◆ Условие задачи:
Найдите в материале ниже все строки, в которых встречается слово «status», и выпишите их целиком. Регистр букв имеет значение.

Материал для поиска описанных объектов

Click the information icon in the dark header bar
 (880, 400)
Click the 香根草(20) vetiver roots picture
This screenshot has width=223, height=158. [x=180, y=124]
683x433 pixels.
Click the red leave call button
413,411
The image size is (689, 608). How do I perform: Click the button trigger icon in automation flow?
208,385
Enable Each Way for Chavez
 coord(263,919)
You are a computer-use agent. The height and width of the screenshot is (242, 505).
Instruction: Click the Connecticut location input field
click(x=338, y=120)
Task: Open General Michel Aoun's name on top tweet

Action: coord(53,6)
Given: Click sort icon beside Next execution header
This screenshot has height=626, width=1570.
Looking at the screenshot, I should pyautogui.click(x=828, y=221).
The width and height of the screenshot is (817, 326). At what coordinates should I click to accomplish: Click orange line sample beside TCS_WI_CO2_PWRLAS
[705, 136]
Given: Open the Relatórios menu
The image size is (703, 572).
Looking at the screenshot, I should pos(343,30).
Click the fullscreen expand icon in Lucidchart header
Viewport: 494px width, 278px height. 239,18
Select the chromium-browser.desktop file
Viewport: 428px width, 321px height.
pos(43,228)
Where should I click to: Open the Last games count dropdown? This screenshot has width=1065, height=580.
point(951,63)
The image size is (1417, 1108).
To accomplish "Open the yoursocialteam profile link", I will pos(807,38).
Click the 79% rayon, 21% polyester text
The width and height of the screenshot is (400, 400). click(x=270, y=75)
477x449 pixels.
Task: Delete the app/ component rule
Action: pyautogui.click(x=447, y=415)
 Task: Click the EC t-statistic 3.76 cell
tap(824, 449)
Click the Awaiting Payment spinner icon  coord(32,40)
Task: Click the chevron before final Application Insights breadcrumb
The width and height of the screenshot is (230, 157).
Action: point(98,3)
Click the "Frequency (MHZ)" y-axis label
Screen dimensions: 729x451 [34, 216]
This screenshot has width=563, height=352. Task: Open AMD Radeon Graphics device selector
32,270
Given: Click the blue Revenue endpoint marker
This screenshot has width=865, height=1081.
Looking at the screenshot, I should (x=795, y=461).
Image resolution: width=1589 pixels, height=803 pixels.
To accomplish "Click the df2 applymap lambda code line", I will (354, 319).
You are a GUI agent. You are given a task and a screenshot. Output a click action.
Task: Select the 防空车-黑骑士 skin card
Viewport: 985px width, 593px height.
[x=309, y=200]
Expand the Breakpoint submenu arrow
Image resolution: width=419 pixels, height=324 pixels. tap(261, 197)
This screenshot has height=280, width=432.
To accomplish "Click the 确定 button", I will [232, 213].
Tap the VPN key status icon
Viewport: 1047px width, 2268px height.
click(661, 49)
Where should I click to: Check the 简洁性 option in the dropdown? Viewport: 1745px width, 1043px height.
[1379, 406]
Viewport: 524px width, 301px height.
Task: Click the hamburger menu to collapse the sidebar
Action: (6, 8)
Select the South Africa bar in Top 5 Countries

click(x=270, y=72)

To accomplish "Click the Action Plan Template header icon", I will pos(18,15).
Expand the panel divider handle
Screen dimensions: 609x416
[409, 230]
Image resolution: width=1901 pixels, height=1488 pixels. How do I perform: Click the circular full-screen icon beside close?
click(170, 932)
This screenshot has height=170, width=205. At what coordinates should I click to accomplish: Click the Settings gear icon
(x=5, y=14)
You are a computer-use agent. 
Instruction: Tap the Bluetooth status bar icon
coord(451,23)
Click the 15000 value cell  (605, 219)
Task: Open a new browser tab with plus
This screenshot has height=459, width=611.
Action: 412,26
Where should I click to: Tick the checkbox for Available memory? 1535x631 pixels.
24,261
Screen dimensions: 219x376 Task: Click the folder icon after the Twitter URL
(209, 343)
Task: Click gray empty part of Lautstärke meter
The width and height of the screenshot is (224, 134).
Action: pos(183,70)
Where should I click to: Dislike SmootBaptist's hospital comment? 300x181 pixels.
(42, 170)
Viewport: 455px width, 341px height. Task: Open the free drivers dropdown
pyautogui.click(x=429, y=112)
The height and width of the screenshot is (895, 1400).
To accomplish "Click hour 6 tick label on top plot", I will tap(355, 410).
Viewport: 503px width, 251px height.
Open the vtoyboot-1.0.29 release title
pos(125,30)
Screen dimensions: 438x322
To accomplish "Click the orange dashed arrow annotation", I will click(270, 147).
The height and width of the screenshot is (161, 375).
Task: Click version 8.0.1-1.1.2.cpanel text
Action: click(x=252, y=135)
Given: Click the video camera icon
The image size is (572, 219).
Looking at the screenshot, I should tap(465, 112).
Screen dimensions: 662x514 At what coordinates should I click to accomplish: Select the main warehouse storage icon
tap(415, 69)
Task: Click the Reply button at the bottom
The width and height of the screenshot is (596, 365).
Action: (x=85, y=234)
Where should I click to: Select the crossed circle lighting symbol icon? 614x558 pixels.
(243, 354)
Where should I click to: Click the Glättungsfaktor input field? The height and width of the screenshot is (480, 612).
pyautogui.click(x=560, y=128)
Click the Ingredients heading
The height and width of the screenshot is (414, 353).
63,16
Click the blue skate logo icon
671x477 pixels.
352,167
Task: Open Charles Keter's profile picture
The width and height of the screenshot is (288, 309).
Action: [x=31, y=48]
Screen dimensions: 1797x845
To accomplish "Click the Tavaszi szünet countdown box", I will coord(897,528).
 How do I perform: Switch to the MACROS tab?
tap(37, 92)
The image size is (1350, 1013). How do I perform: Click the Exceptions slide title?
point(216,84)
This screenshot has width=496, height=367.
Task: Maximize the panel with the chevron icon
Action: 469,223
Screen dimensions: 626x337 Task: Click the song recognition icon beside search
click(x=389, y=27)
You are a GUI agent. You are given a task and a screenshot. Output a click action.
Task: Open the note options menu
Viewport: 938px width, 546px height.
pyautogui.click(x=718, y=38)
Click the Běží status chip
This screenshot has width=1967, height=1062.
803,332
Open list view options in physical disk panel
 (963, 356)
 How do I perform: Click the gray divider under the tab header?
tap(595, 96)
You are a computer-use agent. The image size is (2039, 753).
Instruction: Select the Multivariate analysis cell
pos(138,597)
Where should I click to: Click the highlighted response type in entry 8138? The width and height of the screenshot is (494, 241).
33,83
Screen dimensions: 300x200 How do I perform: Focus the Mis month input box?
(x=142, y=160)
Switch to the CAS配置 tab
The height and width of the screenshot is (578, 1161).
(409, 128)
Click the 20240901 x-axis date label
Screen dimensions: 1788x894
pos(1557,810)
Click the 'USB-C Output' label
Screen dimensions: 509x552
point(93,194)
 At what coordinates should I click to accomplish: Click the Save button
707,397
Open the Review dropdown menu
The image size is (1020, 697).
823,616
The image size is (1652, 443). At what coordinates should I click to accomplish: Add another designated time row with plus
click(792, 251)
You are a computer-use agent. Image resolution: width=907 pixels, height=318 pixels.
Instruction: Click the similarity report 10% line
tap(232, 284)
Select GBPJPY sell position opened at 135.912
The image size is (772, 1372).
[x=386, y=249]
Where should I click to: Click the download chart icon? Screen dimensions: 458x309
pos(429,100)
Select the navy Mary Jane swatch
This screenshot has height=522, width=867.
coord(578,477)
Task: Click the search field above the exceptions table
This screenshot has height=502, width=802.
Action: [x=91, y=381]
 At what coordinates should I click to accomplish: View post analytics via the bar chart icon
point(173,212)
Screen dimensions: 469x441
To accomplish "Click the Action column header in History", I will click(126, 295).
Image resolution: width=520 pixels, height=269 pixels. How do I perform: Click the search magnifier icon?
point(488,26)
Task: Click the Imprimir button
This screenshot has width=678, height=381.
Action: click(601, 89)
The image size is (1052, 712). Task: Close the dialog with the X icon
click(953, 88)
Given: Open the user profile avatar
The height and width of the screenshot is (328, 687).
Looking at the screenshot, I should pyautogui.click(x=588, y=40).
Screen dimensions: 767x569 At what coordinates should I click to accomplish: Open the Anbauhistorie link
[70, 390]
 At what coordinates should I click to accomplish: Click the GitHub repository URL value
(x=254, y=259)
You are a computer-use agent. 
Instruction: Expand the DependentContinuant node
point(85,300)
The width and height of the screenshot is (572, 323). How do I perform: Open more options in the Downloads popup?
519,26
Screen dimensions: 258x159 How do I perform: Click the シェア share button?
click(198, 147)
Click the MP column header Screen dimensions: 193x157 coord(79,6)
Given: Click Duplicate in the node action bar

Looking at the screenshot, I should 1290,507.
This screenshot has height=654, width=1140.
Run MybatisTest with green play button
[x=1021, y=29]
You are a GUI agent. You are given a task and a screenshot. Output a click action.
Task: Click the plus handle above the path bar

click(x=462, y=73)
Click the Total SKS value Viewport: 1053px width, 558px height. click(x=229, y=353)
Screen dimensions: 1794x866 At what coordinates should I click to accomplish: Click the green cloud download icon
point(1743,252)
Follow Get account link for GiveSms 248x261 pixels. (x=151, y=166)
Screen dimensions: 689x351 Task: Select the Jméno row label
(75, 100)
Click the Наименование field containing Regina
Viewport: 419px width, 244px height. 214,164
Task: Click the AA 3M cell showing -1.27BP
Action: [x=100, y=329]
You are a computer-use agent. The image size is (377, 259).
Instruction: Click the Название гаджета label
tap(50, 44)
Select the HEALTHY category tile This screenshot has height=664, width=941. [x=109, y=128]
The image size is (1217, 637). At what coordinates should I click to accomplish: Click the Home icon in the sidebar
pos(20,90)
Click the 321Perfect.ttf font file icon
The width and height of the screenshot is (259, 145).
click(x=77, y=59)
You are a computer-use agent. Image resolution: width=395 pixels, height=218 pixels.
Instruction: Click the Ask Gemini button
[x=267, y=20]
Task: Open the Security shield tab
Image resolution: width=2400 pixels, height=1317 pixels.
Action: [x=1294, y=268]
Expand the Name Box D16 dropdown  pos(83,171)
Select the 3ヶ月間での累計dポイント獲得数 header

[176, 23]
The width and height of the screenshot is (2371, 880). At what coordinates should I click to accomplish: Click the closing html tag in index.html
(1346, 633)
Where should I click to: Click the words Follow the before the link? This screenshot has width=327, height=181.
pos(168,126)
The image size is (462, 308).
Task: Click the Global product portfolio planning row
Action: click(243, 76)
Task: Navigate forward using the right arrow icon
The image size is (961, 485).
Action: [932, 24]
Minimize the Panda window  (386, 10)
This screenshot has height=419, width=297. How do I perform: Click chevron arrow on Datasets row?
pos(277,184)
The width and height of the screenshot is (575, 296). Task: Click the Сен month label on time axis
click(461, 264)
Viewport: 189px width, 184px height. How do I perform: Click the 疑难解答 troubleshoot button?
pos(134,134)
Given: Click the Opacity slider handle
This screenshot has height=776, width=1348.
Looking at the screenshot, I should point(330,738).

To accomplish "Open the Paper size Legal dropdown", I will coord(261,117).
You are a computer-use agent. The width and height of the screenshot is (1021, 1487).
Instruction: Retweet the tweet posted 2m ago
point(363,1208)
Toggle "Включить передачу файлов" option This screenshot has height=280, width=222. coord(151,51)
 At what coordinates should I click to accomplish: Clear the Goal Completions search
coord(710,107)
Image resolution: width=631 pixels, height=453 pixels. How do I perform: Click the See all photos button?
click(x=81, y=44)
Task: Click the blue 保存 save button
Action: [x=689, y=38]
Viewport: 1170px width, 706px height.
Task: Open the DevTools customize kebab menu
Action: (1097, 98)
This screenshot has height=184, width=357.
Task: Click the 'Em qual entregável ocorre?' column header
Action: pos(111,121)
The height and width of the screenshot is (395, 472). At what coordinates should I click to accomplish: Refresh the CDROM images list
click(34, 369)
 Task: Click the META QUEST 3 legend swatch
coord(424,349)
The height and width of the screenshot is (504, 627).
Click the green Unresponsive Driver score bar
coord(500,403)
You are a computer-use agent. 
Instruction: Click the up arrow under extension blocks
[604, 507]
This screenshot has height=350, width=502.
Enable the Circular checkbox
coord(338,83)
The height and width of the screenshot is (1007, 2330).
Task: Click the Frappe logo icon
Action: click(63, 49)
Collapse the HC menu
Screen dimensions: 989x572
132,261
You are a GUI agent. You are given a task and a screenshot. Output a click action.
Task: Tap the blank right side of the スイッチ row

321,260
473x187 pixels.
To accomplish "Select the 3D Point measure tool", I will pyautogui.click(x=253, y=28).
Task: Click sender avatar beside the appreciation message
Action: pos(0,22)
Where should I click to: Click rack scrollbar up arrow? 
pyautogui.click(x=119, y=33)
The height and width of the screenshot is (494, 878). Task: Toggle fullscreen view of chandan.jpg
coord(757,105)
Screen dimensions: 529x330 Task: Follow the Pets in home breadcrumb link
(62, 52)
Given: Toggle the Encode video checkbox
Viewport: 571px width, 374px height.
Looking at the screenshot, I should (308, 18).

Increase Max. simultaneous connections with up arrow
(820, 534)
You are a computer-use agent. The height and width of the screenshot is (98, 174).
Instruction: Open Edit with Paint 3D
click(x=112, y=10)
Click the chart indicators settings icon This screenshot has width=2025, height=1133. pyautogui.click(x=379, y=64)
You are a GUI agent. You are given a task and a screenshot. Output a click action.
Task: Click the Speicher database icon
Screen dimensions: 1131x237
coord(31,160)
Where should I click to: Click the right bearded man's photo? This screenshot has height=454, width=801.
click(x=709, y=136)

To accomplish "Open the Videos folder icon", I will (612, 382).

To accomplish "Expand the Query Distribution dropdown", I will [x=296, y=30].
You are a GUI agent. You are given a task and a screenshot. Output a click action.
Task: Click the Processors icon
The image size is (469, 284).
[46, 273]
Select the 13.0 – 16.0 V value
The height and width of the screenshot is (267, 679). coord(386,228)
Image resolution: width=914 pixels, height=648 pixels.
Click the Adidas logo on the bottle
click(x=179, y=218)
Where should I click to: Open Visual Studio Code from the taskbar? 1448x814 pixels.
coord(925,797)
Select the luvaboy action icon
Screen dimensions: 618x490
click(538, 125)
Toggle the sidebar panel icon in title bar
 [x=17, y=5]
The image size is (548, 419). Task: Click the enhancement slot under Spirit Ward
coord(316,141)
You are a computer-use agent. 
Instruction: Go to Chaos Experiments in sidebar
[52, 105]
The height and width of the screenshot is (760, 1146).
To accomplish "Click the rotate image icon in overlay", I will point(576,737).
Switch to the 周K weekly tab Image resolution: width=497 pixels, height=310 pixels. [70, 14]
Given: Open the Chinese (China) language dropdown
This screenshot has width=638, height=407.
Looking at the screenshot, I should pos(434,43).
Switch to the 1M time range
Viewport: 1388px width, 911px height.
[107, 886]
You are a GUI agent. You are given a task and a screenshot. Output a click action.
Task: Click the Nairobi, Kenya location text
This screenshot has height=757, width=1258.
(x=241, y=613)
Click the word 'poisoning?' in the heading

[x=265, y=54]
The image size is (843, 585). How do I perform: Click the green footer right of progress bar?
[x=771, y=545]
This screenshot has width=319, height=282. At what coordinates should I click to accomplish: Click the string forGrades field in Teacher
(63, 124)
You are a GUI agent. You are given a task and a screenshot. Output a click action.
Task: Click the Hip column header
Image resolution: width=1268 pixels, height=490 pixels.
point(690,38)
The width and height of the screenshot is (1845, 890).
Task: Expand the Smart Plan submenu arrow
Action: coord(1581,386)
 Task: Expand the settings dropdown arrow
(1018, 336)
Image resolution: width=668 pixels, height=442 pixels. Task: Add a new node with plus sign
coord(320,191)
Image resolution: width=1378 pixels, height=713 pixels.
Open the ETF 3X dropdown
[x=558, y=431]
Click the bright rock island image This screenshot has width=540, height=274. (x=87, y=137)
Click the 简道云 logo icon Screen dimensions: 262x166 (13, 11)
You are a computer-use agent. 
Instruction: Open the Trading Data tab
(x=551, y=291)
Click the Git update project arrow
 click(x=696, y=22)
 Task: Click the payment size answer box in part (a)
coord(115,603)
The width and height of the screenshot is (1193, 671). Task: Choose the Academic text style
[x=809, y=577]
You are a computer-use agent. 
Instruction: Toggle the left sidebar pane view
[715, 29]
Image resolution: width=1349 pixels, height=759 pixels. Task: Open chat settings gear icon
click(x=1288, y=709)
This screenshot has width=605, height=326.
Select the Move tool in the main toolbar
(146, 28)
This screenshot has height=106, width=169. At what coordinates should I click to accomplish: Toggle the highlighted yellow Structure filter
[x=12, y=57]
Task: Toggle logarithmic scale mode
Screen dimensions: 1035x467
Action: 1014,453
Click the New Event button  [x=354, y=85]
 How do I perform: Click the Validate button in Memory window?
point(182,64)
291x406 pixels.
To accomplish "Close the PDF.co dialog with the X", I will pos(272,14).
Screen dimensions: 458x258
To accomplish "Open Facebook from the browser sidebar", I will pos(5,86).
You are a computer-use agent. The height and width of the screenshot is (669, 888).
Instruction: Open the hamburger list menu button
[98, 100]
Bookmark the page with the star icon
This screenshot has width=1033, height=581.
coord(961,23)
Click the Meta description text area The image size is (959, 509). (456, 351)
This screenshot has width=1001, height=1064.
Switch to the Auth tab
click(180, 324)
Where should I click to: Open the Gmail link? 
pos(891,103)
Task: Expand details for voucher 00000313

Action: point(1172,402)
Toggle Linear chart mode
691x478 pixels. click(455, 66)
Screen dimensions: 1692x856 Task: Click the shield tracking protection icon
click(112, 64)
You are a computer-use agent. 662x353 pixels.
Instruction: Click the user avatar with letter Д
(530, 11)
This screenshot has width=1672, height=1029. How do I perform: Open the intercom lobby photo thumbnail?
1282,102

◆ Итоговый результат:
Tap the VPN key status icon
Instruction: Tap the Bluetooth status bar icon
Click the Běží status chip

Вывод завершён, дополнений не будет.